Offer Box - Peter Pranschke
February 7 - March 6, 2020
St. Louis, MO — Monaco is pleased to present Offer Box, organized by Edo Rosenblith, featuring St. Louis based artist Peter Pranschke. The exhibition opens on Friday, February 7 and runs through March 6.
Monaco’s back room exhibition space accommodates a generous display of small works on paper by Peter Pranschke. Consisting of several hundred individual drawings, cut portions of drawings, and collages pasted together from their fragments, the show features pieces in various stages of completion that have slowly been collected and reworked over a thirteen-year period. Scenes and personalities from life and imagination are depicted in equal measure using colored pencil, India ink, erasure and gauche. This inflated selection of material, sifted from an even larger and more congested pool of otherwise useless debris, highlights the artist's habitual practice of mark making and provides insight into a creative process that yields an overabundance of mindlessly rendered images.
Peter Pranschke, a native to St. Louis, received his BFA in Painting from the University of Missouri - St. Louis in 2003. Since then he has exhibited his work at numerous artist run and alternative art spaces throughout the area. Those spaces, many of which are now defunct, include Boots Contemporary Art, PSTL Gallery, Snowflake, Mad Art Gallery, Los Caminos, Museum Blue, The Millitzer Studio & Gallery, The Granite City Art and Design District (G-CADD) and Macklind Appliance.
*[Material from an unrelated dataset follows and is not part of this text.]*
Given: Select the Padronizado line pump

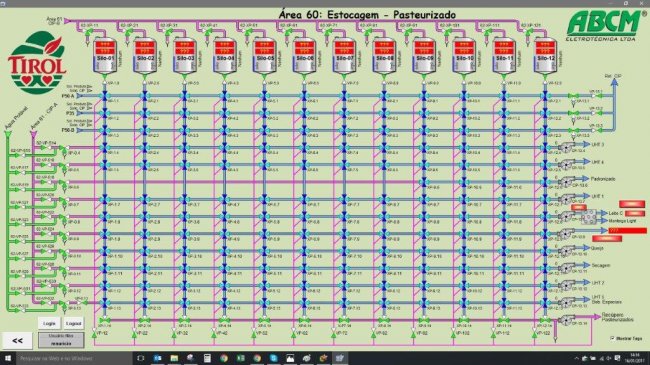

In addition, his cartoons have been printed in several local zines and periodicals including Shitty River Comics, Bad Jacket, Scuzz Report, All the Art and The Mound City Tattler. In 2016 Fort Gondo Compound for the Arts published a book of his drawings titled Watch Out: This Might Hurt!!!
As a child Peter Pranschke was diagnosed with Alport Syndrome, an uncommon hereditary condition that causes hearing loss and renal failure. He began wearing hearing aids at the age of seven and first underwent hemodialysis at the age of nineteen. He has had two kidney transplants at St. Louis University Hospital, the first from his mother in 2000 and the second from a cadaver in 2006. He currently lives with his parents in University City, Missouri and goes for dialysis treatment three times a week at the clinic walking distance from his home.